Dataset entries:
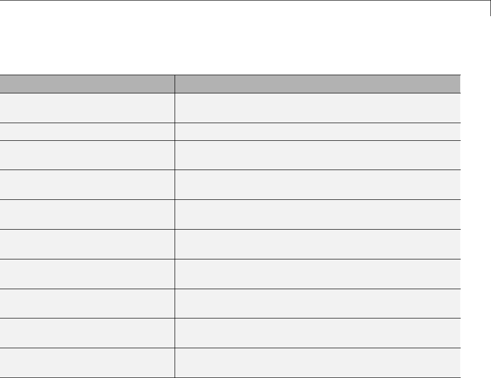The image size is (491, 378).
Task: Click sixth body row's left cell
Action: click(87, 244)
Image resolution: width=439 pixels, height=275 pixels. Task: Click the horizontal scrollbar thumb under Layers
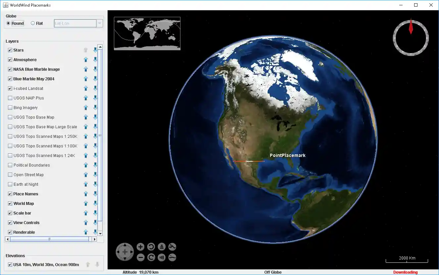point(49,239)
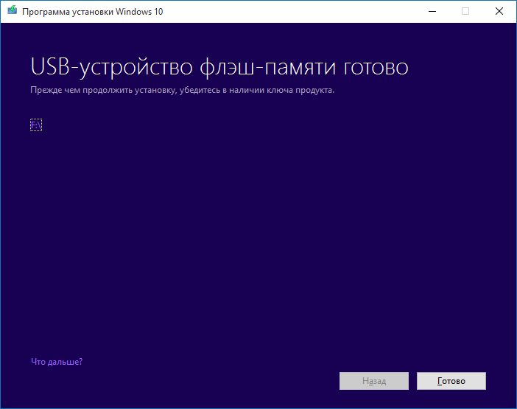The image size is (517, 409).
Task: Browse the created USB drive F:\
Action: pos(36,125)
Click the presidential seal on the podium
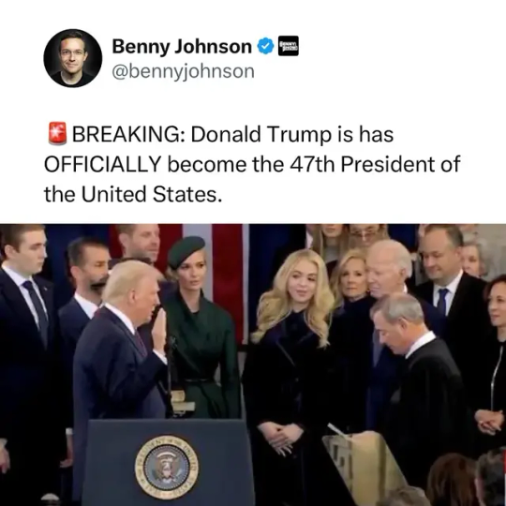The width and height of the screenshot is (506, 506). pyautogui.click(x=166, y=468)
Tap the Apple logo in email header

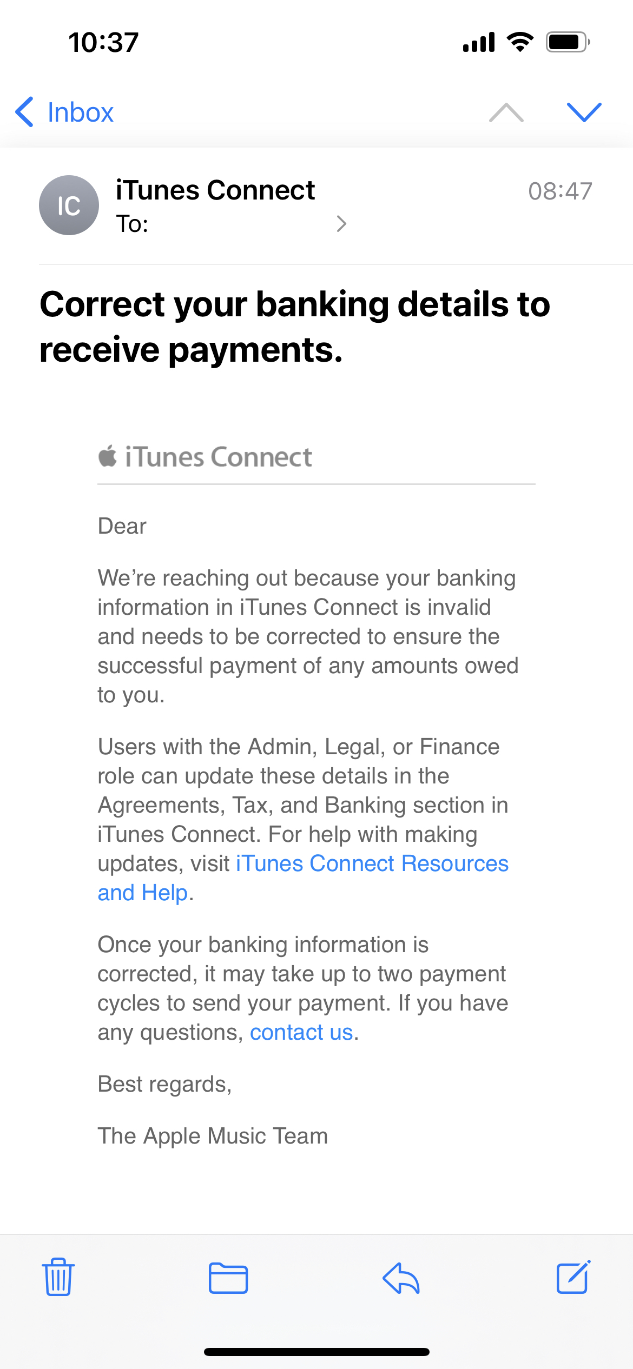click(108, 456)
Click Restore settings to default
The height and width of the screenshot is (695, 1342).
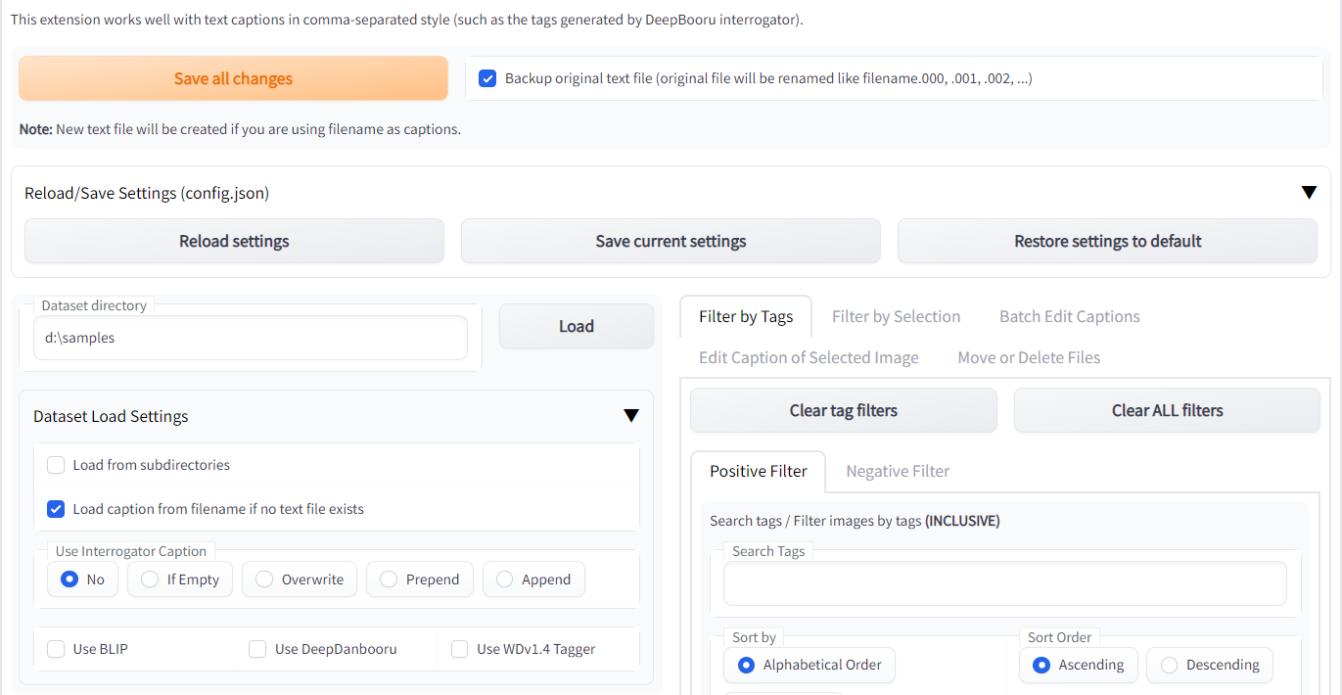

§ **Your task**: Reproduce, word for word, every line from the one that contains "Click Restore settings to default" to the end of the data, including both ends; omit all pictures.

§ **Reply to the exercise**:
Click Restore settings to default
The height and width of the screenshot is (695, 1342).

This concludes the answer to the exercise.